• **WHAT TO PRODUCE**
Change each "bullet marker" in the items below to "bullet point" and give the items again with everything else unchanged.

(Records)
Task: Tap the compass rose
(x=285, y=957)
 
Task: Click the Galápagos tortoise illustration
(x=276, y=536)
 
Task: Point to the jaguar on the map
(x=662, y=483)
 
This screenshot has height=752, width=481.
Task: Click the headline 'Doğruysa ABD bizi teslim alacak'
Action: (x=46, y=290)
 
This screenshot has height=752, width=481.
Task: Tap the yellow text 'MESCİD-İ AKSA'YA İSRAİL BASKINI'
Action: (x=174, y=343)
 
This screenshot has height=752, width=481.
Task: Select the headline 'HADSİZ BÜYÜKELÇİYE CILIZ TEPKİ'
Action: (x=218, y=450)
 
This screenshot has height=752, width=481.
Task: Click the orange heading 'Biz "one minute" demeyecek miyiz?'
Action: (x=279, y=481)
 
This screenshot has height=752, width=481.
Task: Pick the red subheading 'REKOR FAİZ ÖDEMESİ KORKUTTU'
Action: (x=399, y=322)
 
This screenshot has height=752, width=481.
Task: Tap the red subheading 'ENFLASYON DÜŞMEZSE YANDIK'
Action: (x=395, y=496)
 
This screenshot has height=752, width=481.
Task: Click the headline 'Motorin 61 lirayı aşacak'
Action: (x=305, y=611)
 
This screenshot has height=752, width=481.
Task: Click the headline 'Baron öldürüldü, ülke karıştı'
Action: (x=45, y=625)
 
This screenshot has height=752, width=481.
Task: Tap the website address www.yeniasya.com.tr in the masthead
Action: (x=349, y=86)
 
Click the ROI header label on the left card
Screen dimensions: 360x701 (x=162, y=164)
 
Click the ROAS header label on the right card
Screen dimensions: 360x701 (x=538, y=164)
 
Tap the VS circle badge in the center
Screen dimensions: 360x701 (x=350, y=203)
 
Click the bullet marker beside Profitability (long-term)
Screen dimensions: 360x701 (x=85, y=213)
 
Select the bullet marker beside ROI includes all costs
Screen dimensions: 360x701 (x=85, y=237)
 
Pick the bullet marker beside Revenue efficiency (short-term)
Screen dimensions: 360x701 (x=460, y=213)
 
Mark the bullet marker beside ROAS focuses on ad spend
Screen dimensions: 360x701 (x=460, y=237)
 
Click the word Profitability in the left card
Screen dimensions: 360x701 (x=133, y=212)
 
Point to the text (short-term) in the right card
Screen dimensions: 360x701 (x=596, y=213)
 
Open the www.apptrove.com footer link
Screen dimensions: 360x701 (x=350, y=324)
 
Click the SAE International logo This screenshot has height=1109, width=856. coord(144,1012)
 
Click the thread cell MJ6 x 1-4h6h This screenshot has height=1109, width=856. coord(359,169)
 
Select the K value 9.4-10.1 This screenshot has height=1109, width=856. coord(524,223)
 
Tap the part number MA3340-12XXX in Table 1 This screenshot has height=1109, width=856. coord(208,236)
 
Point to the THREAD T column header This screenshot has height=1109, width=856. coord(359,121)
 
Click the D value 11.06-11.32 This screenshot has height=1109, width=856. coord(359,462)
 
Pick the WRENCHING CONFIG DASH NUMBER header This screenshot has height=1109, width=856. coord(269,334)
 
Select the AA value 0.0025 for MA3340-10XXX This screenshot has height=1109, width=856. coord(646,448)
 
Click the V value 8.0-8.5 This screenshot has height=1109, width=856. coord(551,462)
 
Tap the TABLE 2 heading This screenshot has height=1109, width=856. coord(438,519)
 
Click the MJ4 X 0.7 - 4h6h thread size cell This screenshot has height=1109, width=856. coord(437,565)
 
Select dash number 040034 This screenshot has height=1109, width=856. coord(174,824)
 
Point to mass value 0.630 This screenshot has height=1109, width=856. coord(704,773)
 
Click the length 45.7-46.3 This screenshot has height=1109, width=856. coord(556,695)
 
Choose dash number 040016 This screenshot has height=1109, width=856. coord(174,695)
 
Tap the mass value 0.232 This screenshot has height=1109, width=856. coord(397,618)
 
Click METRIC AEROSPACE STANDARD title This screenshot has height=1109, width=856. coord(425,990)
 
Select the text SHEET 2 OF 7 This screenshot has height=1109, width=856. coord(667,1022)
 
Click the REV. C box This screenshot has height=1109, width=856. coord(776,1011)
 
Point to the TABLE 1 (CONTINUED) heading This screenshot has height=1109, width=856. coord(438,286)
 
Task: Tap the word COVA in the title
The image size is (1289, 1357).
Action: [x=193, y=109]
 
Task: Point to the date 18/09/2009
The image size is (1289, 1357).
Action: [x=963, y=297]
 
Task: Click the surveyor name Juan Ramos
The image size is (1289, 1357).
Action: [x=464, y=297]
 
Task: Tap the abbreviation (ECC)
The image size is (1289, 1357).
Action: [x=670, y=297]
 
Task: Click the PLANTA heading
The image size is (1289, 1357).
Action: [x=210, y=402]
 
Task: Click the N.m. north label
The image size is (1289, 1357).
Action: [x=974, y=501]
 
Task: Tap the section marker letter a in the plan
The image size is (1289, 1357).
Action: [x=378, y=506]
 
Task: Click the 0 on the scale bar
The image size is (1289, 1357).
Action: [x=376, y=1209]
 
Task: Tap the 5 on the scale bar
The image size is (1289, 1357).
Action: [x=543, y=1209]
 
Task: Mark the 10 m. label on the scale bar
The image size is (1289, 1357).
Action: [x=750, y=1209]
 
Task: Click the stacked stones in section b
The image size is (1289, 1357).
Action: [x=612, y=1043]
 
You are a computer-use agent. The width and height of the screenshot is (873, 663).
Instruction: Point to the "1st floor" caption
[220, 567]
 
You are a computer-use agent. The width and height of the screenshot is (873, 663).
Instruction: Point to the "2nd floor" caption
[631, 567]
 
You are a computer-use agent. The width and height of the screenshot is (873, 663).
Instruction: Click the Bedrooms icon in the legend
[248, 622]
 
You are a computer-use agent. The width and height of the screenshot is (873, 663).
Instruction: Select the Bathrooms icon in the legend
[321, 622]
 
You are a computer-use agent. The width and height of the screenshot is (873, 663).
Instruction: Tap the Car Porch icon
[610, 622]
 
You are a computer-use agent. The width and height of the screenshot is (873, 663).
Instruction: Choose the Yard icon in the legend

• **RESULT FOR THIS TASK**
Task: Tap the compass rose
(x=285, y=957)
 
Task: Click the Galápagos tortoise illustration
(x=276, y=536)
 
Task: Point to the jaguar on the map
(x=662, y=483)
 
This screenshot has height=752, width=481.
Task: Click the headline 'Doğruysa ABD bizi teslim alacak'
Action: (x=46, y=290)
 
This screenshot has height=752, width=481.
Task: Tap the yellow text 'MESCİD-İ AKSA'YA İSRAİL BASKINI'
Action: (x=174, y=343)
 
This screenshot has height=752, width=481.
Task: Select the headline 'HADSİZ BÜYÜKELÇİYE CILIZ TEPKİ'
Action: (x=218, y=450)
 
This screenshot has height=752, width=481.
Task: Click the orange heading 'Biz "one minute" demeyecek miyiz?'
Action: (x=279, y=481)
 
This screenshot has height=752, width=481.
Task: Pick the red subheading 'REKOR FAİZ ÖDEMESİ KORKUTTU'
Action: (x=399, y=322)
 
This screenshot has height=752, width=481.
Task: Tap the red subheading 'ENFLASYON DÜŞMEZSE YANDIK'
Action: (x=395, y=496)
 
This screenshot has height=752, width=481.
Task: Click the headline 'Motorin 61 lirayı aşacak'
Action: (x=305, y=611)
 
This screenshot has height=752, width=481.
Task: Click the headline 'Baron öldürüldü, ülke karıştı'
Action: (x=45, y=625)
 
This screenshot has height=752, width=481.
Task: Tap the website address www.yeniasya.com.tr in the masthead
Action: (x=349, y=86)
 
Click the ROI header label on the left card
Screen dimensions: 360x701 (x=162, y=164)
 
Click the ROAS header label on the right card
Screen dimensions: 360x701 (x=538, y=164)
 
Tap the VS circle badge in the center
Screen dimensions: 360x701 (x=350, y=203)
 
Click the bullet point beside Profitability (long-term)
Screen dimensions: 360x701 (x=85, y=213)
 
Select the bullet point beside ROI includes all costs
Screen dimensions: 360x701 (x=85, y=237)
 
Pick the bullet point beside Revenue efficiency (short-term)
Screen dimensions: 360x701 (x=460, y=213)
 
Mark the bullet point beside ROAS focuses on ad spend
Screen dimensions: 360x701 (x=460, y=237)
 
Click the word Profitability in the left card
Screen dimensions: 360x701 (x=133, y=212)
 
Point to the text (short-term) in the right card
Screen dimensions: 360x701 (x=596, y=213)
 
Open the www.apptrove.com footer link
Screen dimensions: 360x701 (x=350, y=324)
 
Click the SAE International logo This screenshot has height=1109, width=856. coord(144,1012)
 
Click the thread cell MJ6 x 1-4h6h This screenshot has height=1109, width=856. coord(359,169)
 
Select the K value 9.4-10.1 This screenshot has height=1109, width=856. coord(524,223)
 
Tap the part number MA3340-12XXX in Table 1 This screenshot has height=1109, width=856. coord(208,236)
 
Point to the THREAD T column header This screenshot has height=1109, width=856. coord(359,121)
 
Click the D value 11.06-11.32 This screenshot has height=1109, width=856. coord(359,462)
 
Pick the WRENCHING CONFIG DASH NUMBER header This screenshot has height=1109, width=856. coord(269,334)
 
Select the AA value 0.0025 for MA3340-10XXX This screenshot has height=1109, width=856. coord(646,448)
 
Click the V value 8.0-8.5 This screenshot has height=1109, width=856. coord(551,462)
 
Tap the TABLE 2 heading This screenshot has height=1109, width=856. coord(438,519)
 
Click the MJ4 X 0.7 - 4h6h thread size cell This screenshot has height=1109, width=856. coord(437,565)
 
Select dash number 040034 This screenshot has height=1109, width=856. coord(174,824)
 
Point to mass value 0.630 This screenshot has height=1109, width=856. coord(704,773)
 
Click the length 45.7-46.3 This screenshot has height=1109, width=856. coord(556,695)
 
Choose dash number 040016 This screenshot has height=1109, width=856. coord(174,695)
 
Tap the mass value 0.232 This screenshot has height=1109, width=856. coord(397,618)
 
Click METRIC AEROSPACE STANDARD title This screenshot has height=1109, width=856. coord(425,990)
 
Select the text SHEET 2 OF 7 This screenshot has height=1109, width=856. coord(667,1022)
 
Click the REV. C box This screenshot has height=1109, width=856. coord(776,1011)
 
Point to the TABLE 1 (CONTINUED) heading This screenshot has height=1109, width=856. coord(438,286)
 
Task: Tap the word COVA in the title
The image size is (1289, 1357).
Action: [x=193, y=109]
 
Task: Point to the date 18/09/2009
The image size is (1289, 1357).
Action: [x=963, y=297]
 
Task: Click the surveyor name Juan Ramos
The image size is (1289, 1357).
Action: [x=464, y=297]
 
Task: Tap the abbreviation (ECC)
The image size is (1289, 1357).
Action: [x=670, y=297]
 
Task: Click the PLANTA heading
The image size is (1289, 1357).
Action: [x=210, y=402]
 
Task: Click the N.m. north label
The image size is (1289, 1357).
Action: [x=974, y=501]
 
Task: Tap the section marker letter a in the plan
The image size is (1289, 1357).
Action: [x=378, y=506]
 
Task: Click the 0 on the scale bar
The image size is (1289, 1357).
Action: [x=376, y=1209]
 
Task: Tap the 5 on the scale bar
The image size is (1289, 1357).
Action: [x=543, y=1209]
 
Task: Mark the 10 m. label on the scale bar
The image size is (1289, 1357).
Action: [x=750, y=1209]
 
Task: Click the stacked stones in section b
The image size is (1289, 1357).
Action: [x=612, y=1043]
 
You are a computer-use agent. The width and height of the screenshot is (873, 663).
Instruction: Point to the "1st floor" caption
[220, 567]
 
You are a computer-use agent. The width and height of the screenshot is (873, 663).
Instruction: Point to the "2nd floor" caption
[631, 567]
 
You are a computer-use agent. The width and height of the screenshot is (873, 663).
Instruction: Click the Bedrooms icon in the legend
[248, 622]
 
You are a computer-use agent. The width and height of the screenshot is (873, 663).
Instruction: Select the Bathrooms icon in the legend
[321, 622]
 
You are a computer-use agent. The width and height of the screenshot is (873, 663).
Instruction: Tap the Car Porch icon
[610, 622]
 
You are a computer-use agent. The width and height of the screenshot is (873, 663).
Instruction: Choose the Yard icon in the legend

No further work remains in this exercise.